__SCHRIFTLICHE AUFGABE 1__.
Schreiben Sie die Datensätze unverändert ab. Beginnen Sie mit der Zeile, die „Given: Click JPG icon of Test_0050.jpg row“ enthält, und hören Sie nach der Zeile auf, die „[x=531, y=133]“ enthält.

+-------+

Jens Balzer, "Das entfesselte Jahrzehnt"

Der Berliner Journalist und Popkritiker analysiert in seinem neuen Buch die Mentalitätsgeschichte eines Jahrzehnts, im dem alle Ängste, die uns heute umtreiben, ihren Anfang und positive Zukunftsvisionen ihr Ende nahmen.

Ex libris | 26 05 2019 | Gespräch mit Jens Balzer

Peter Zimmerman

Die Siebzigerjahre, das ist für Menschen im mittleren Alter eine fast noch an der Gegenwart hängende Phase. Vermutlich deshalb, weil man da besonders starke oder überhaupt erste kulturelle Prägungen erfahren hat, die gewissermaßen im Fundament der eigenen Existenz einzementiert sind.

+-------+

__SCHRIFTLICHE AUFGABE 2__.
Geben Sie aus dem Text über Jens Balzers Buch den Teil wieder, der bei den Worten „Der Berliner Journalist“ beginnt und nach „Existenz einzementiert sind.“ endet. Ersetzen Sie darin „Siebzigerjahre“ durch „Achtzigerjahre“.

+-------+

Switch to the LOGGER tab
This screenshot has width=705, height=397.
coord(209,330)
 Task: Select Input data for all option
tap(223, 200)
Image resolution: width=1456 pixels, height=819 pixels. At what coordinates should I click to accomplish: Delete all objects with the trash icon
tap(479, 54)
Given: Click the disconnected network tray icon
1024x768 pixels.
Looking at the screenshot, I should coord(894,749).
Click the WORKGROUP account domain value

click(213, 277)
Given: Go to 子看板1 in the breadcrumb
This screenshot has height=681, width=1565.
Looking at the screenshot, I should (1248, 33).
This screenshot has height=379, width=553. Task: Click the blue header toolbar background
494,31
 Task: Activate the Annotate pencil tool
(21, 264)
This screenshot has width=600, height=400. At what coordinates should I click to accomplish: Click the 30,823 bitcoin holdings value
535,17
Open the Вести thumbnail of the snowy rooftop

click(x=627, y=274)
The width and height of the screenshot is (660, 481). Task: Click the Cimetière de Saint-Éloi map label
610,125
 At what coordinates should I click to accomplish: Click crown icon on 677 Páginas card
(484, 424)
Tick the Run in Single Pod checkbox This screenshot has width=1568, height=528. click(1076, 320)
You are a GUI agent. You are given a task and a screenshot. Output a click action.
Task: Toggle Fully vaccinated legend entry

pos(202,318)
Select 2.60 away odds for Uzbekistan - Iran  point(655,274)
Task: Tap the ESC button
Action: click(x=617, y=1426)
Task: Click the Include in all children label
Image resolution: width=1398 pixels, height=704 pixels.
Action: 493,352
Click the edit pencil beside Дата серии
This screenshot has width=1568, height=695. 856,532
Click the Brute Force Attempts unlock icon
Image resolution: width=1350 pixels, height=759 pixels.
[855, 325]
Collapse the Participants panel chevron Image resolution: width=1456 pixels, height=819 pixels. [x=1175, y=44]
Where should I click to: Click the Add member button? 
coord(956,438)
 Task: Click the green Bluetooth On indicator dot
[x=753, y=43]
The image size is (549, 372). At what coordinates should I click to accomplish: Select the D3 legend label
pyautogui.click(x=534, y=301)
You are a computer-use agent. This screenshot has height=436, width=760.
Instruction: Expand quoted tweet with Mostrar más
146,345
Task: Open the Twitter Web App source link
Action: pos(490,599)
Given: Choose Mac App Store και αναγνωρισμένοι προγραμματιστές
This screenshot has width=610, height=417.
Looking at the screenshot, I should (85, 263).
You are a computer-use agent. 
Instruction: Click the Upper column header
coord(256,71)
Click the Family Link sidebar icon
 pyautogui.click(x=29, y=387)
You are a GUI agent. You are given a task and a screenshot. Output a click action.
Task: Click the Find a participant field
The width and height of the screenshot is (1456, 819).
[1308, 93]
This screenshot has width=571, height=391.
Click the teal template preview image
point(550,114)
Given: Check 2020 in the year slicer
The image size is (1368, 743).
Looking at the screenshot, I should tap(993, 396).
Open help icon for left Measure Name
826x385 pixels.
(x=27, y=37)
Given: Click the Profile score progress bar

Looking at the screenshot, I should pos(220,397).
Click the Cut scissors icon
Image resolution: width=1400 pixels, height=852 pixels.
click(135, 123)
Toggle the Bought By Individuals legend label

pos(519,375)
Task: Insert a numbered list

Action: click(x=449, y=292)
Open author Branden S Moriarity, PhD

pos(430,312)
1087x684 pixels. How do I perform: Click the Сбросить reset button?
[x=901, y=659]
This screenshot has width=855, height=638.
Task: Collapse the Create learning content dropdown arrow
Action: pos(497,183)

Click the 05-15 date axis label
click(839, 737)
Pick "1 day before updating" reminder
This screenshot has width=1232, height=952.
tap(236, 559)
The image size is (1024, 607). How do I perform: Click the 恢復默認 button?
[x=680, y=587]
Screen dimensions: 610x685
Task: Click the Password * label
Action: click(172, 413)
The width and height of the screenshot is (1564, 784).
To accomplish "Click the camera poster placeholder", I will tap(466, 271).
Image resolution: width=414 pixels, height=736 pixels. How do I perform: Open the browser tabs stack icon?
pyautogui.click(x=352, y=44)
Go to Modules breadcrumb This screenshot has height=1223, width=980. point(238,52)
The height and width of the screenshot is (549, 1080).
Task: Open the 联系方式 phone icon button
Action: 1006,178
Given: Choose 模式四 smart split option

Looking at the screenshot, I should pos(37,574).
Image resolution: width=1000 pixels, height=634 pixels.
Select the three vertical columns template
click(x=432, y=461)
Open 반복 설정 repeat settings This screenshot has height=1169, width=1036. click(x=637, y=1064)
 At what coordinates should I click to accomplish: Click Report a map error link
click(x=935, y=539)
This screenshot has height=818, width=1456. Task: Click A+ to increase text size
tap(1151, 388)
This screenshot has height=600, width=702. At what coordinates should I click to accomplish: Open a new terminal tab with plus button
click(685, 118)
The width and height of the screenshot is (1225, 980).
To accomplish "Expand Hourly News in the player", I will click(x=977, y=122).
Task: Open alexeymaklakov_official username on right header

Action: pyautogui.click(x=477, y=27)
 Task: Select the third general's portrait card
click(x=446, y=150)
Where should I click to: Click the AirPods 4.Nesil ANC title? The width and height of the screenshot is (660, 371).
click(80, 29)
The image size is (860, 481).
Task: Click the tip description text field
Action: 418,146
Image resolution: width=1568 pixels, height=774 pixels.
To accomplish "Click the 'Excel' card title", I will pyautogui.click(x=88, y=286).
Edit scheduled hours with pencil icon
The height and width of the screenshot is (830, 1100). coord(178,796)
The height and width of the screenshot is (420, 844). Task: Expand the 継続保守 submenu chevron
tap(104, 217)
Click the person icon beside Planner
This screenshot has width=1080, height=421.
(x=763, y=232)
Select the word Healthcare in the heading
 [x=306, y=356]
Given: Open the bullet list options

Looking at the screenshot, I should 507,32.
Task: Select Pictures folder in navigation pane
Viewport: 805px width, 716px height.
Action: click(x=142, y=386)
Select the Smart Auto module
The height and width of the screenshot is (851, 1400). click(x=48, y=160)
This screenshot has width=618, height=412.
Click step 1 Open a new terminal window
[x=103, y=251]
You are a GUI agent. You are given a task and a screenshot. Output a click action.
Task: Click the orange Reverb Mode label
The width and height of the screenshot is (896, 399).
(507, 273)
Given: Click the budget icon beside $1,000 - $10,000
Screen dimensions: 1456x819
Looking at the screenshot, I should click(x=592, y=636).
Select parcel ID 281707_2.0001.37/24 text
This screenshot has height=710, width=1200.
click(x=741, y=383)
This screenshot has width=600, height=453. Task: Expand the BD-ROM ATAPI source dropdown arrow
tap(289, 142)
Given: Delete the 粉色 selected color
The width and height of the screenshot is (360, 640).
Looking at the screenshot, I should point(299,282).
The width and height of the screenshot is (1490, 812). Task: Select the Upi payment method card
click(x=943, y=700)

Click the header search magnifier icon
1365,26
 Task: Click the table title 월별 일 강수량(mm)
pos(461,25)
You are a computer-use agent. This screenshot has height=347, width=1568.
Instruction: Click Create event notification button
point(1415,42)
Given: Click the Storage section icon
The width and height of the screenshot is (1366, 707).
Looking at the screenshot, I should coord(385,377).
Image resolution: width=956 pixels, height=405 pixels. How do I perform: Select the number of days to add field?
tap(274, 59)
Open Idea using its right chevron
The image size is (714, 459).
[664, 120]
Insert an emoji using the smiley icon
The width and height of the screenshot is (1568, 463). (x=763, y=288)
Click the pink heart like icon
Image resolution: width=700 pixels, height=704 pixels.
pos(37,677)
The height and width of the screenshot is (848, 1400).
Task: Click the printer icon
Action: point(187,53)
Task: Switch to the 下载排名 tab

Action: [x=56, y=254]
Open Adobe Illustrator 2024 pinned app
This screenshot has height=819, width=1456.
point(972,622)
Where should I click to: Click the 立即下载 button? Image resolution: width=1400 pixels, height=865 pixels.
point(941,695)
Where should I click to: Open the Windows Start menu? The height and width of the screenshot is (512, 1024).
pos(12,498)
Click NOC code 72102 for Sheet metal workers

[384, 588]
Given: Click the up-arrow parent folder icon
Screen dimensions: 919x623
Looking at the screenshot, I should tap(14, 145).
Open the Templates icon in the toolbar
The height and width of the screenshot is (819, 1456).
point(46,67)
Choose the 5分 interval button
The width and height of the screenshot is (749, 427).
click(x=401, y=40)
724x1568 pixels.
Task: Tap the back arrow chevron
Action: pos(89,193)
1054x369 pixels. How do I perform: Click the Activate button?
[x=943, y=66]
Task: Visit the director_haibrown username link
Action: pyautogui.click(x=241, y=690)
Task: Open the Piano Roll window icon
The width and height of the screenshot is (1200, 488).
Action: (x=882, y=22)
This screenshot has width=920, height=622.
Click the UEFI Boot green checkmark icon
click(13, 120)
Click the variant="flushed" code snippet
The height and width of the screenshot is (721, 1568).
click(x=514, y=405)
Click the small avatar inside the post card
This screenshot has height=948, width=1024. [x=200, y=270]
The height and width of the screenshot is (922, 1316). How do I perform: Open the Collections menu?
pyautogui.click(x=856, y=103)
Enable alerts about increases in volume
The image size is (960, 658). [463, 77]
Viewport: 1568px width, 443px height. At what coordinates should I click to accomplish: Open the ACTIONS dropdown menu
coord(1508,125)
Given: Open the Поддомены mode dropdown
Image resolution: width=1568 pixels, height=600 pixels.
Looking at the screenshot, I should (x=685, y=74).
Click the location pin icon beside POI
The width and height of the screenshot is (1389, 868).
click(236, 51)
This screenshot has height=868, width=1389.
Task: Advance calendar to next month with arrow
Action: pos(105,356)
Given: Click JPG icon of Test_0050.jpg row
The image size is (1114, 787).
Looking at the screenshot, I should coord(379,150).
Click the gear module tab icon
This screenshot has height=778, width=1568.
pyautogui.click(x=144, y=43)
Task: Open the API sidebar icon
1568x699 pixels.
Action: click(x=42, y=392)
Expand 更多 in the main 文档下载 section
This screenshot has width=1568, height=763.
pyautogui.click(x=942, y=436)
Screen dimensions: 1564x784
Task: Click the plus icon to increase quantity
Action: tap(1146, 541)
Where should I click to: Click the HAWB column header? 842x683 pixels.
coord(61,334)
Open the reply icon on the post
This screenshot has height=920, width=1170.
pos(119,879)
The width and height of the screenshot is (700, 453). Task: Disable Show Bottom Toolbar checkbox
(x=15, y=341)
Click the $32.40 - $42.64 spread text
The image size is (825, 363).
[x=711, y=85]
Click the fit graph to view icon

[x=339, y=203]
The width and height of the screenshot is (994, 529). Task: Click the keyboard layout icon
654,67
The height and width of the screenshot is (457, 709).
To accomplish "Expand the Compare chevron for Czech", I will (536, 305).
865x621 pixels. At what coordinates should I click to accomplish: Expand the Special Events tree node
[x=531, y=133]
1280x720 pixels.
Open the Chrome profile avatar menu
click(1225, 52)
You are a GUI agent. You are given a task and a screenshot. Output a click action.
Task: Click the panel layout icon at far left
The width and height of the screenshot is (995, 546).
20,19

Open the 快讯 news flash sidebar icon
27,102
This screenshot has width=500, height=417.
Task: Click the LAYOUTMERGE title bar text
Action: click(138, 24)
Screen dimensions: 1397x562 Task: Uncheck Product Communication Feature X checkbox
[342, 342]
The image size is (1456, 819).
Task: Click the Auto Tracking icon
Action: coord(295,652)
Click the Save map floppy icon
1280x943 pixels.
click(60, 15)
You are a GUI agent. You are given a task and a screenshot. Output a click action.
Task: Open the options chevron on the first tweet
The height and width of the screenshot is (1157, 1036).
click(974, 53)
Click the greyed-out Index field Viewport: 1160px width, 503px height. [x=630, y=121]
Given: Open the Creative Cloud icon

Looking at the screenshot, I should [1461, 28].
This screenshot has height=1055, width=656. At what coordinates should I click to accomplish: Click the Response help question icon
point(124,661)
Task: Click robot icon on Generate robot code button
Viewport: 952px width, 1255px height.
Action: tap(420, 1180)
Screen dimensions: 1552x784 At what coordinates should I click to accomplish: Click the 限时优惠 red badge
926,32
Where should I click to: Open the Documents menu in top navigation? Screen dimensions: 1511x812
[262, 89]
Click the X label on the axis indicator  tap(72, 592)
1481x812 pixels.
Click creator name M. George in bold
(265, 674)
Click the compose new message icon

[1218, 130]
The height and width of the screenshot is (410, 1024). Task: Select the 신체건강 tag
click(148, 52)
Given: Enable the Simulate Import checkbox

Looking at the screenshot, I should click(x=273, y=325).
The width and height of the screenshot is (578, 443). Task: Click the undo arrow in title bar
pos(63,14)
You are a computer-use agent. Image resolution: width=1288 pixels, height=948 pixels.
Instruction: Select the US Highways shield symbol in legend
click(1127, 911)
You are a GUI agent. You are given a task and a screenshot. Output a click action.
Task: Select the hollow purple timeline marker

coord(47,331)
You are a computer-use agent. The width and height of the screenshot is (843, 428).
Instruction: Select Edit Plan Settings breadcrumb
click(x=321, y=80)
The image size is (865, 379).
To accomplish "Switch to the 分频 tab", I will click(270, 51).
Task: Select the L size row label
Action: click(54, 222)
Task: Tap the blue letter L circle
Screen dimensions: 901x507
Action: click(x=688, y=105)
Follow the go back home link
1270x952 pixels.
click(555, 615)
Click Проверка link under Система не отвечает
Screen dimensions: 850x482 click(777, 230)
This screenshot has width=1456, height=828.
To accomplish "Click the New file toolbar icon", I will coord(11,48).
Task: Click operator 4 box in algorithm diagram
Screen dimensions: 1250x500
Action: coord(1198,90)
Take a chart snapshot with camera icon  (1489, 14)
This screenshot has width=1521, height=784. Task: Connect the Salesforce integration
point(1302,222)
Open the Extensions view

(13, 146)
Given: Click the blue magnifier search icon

+-------+

__VOLLSTÄNDIGE LÖSUNG 1__.
Given: Click JPG icon of Test_0050.jpg row
The image size is (1114, 787).
Looking at the screenshot, I should coord(379,150).
Click the gear module tab icon
This screenshot has height=778, width=1568.
pyautogui.click(x=144, y=43)
Task: Open the API sidebar icon
1568x699 pixels.
Action: click(x=42, y=392)
Expand 更多 in the main 文档下载 section
This screenshot has width=1568, height=763.
pyautogui.click(x=942, y=436)
Screen dimensions: 1564x784
Task: Click the plus icon to increase quantity
Action: tap(1146, 541)
Where should I click to: Click the HAWB column header? 842x683 pixels.
coord(61,334)
Open the reply icon on the post
This screenshot has height=920, width=1170.
pos(119,879)
The width and height of the screenshot is (700, 453). Task: Disable Show Bottom Toolbar checkbox
(x=15, y=341)
Click the $32.40 - $42.64 spread text
The image size is (825, 363).
[x=711, y=85]
Click the fit graph to view icon

[x=339, y=203]
The width and height of the screenshot is (994, 529). Task: Click the keyboard layout icon
654,67
The height and width of the screenshot is (457, 709).
To accomplish "Expand the Compare chevron for Czech", I will (536, 305).
865x621 pixels. At what coordinates should I click to accomplish: Expand the Special Events tree node
[x=531, y=133]

__VOLLSTÄNDIGE LÖSUNG 2__.
Der Berliner Journalist und Popkritiker analysiert in seinem neuen Buch die Mentalitätsgeschichte eines Jahrzehnts, im dem alle Ängste, die uns heute umtreiben, ihren Anfang und positive Zukunftsvisionen ihr Ende nahmen.

Ex libris | 26 05 2019 | Gespräch mit Jens Balzer

Peter Zimmerman

Die Achtzigerjahre, das ist für Menschen im mittleren Alter eine fast noch an der Gegenwart hängende Phase. Vermutlich deshalb, weil man da besonders starke oder überhaupt erste kulturelle Prägungen erfahren hat, die gewissermaßen im Fundament der eigenen Existenz einzementiert sind.